=== SELECTED PASSAGE ===

Heb B study graphical abstract using paper and pens

6 Jan

One of the most fun things about teaching a grad seminar last semester was reading the homework assignments. Seriously!

Before I move on to the next semester (teaching genetics for undergrads), I wanted to share one more homework assignment. This one by Emily Chang, a graduate student in Scott Roy’s lab. The paper about viral quasispecies in Hep B was one of the harder ones for the students, but this graphical abstract very neatly sums up the main results. I also love that Emily used old fashioned paper and pens to make the abstract, knowing that using fancy drawing software isn’t needed to communicate science.

Graphical abstract by Emily Chang

Graphical abstract by Emily Chang

Students write about a vaccine-derived polio outbreak

16 Oct

Last week we read a paper about an outbreak of vaccine-derived polio virus in Dominican Republic and Haiti in 2000 – 2001. Such outbreaks are uncommon, but they do happen. For me, this paper made clear that no vaccine is 100% safe. As an evolutionary biologist, I find it exciting that it may be possible to study how the attenuated virus evolves to become virulent again.

=== STUDY MATERIAL ===

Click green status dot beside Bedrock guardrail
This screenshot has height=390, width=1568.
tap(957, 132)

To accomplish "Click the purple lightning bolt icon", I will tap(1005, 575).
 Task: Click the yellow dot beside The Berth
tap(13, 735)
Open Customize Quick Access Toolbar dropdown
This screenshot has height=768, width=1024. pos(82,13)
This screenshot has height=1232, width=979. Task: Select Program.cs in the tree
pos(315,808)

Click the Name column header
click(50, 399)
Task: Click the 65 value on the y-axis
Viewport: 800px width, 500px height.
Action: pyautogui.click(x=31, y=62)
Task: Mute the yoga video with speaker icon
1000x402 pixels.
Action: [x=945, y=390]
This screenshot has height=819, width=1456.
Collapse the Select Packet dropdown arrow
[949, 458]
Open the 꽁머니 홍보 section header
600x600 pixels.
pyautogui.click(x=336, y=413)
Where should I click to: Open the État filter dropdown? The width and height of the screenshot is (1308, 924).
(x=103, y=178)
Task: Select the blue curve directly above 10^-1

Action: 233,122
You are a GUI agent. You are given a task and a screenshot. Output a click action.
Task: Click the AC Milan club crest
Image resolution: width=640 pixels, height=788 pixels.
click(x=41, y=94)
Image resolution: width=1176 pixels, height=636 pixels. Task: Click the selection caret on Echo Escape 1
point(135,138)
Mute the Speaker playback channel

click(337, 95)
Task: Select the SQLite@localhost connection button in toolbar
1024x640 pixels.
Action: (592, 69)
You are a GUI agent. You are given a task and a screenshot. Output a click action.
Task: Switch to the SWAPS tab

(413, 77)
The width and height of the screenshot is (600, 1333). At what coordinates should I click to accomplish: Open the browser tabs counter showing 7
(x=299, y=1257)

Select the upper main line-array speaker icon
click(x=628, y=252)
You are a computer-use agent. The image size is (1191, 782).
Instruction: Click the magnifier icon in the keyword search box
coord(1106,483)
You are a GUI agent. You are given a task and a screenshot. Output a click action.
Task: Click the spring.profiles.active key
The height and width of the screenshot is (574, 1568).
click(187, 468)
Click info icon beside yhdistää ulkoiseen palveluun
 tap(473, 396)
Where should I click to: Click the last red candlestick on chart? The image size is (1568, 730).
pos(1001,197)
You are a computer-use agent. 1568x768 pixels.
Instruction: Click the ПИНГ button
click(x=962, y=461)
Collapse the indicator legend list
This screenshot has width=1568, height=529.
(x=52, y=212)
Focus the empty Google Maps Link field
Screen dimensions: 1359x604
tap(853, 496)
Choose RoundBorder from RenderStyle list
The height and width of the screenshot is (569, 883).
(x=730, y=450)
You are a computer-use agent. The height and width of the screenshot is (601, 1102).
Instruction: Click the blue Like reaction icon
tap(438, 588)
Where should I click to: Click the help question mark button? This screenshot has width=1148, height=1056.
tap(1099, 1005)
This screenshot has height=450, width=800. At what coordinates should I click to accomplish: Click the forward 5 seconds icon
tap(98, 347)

===

* TASK:
Write the next part of the seminar blog text, carrying on the post about the vaccine-derived polio outbreak after its final sentence.

* EXERCISE RESULT:
Here is some of the homework from the students in my class.

Make a graphical abstract of the paper

CameronSoulette

Cameron Soulette

What kind of data are used in the paper?

Most of the data used in this paper were viral isolates obtained from the stool samples of two patients in the Dominican Republic and Haiti. These were collected (presumably) by the authors because the patients were exhibiting signs of Acute Flaccid Paralysis (AFP). Individuals can have nonpolio AFP, but these two patients were exhibiting characteristics that led the authors to believe their AFP was caused by wild poliovirus, of which very few infections had been observed since the 1980’s.

Nucleic acid probe hybridization identified Vaccine-Derived Polio Virus (VDPV) in these samples. They then performed a sequence characterization of the major capsid surface protein VP1 and compared the isolates from samples to wild-type. The authors looked for more polio cases in the area, and obtained 31 more samples from which they isolated VDPV. They used bioinformatic approaches to analyze their data, including maximum-likelihood and neighbor-joining trees. Using these methods they were able to figure out the timeline for this outbreak of the virus.

Jennifer Gilbert

How much impact did this paper have?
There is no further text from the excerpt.